Monday, March 25, 2013

Anti-Search: What About The Unexpected?

1994, when anti-search was king!
When I hear about new and improved searching on the internet, I sometimes think, "Hey, what about anti-search?"

Anti-search, of course, is finding what you were not looking for. 

You might think, who needs anti-search?  We've been taught to think of anti-search as a source of frustration and a waste of time.  Like, if you're looking for maps of San Jose, and you end up at a Dionne Warwick video, you might be annoyed by that most 21st century source of annoyance:  What, I have to Click Some More to Find What I Want?  What an outrage!

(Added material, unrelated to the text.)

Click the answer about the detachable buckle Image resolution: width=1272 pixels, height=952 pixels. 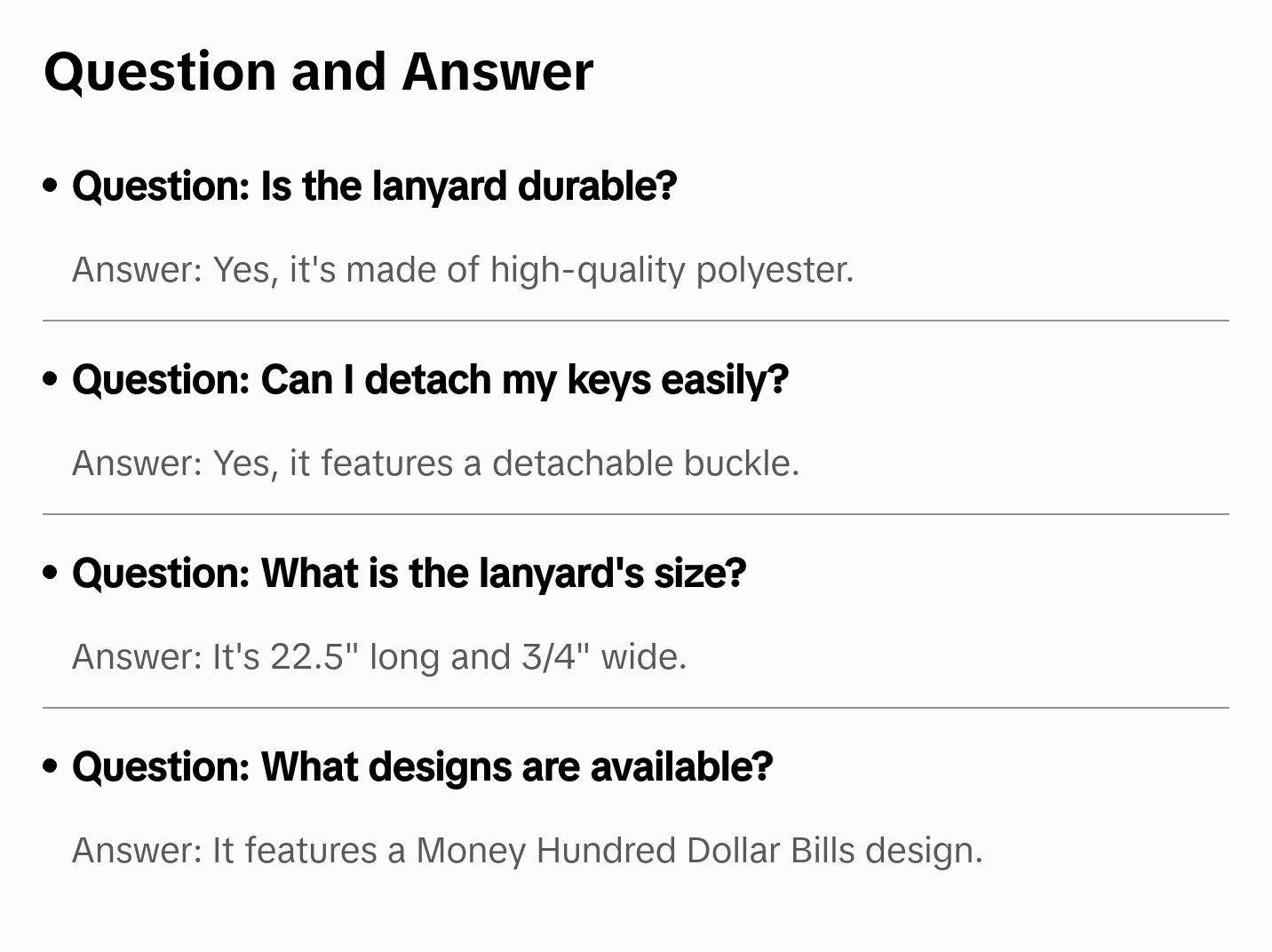click(435, 463)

But back in the day, finding what you were weren't looking for was a crucial part of what made the internet wonderful.  If you were around, you might remember that giddy sense of suddenly finding that there were communities you'd never imagined, obsessions you'd never dreamed existed, and people who combined attitudes and interests in ways you'd never have thought possible.

That happens less and less often on the internet.  Part of it is improved search.  Part of it is the "walled garden" problem of social networking.  It's been pointed out lately that the companies that enable social networking have an interesting in closing off access to information.  If you want to view something posted on Facebook and you're not a member, you don't see that page.  You see an invitation to join Facebook. It's no longer the open internet. 

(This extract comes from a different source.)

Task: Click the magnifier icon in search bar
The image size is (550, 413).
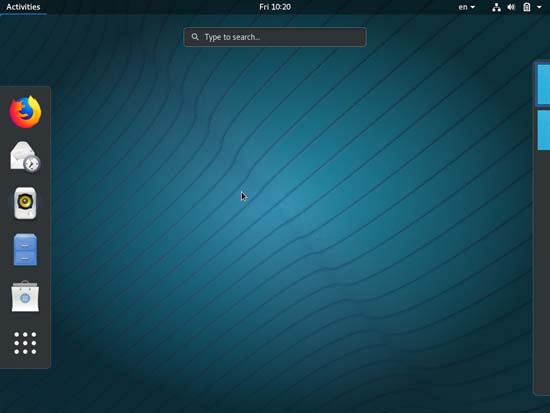Action: [195, 37]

But it's worse than that.  Because in addition to the control of information problem, you're just less likely these days to find what you're not looking for.  You're seeing what your friends find interesting; you're using hashtags to find out about what you want to find out about; you're connecting with people you've chosen to connect with because you share interests and a point of view.

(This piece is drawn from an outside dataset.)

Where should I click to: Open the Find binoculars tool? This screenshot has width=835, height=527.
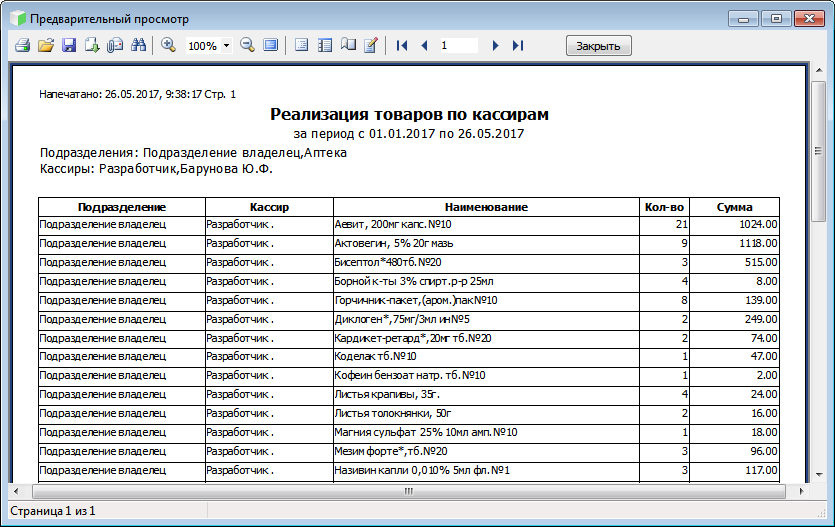139,45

It's like Dear Internet, Plz Can You Show Me People Like Me?  Thx!

The problem of walled gardens is compounded by the problem of missing anti-search. 

We think of anti-search as a frustration and a waste of time because we've been encouraged by various forces to think of searching as basically a consumer activity.  Like, "I'm looking for X."  "Oh, here's X!"

In comparison, anti-search is surprise and and finding what you weren't actually looking for.  In a way it's like the experience you often have when you're in a large city.  I live in a large city, and one of the many things I love about it is the frequency with which I have the anti-search experience:  seeing people and being taken by surprise, having no sense what's going on with them and no fixed framework to slot them into. 

With respect to the practical steps we might to take to bring anti-search back into our online lives, it does seem perverse to make search engines less effective.  But perhaps more of our time-wasting on the internet could be happen outside the walled gardens, outside the bookmarks even, just following links and seeing where they take is.

We might call it "surfing" the internet.  Hey, just a thought.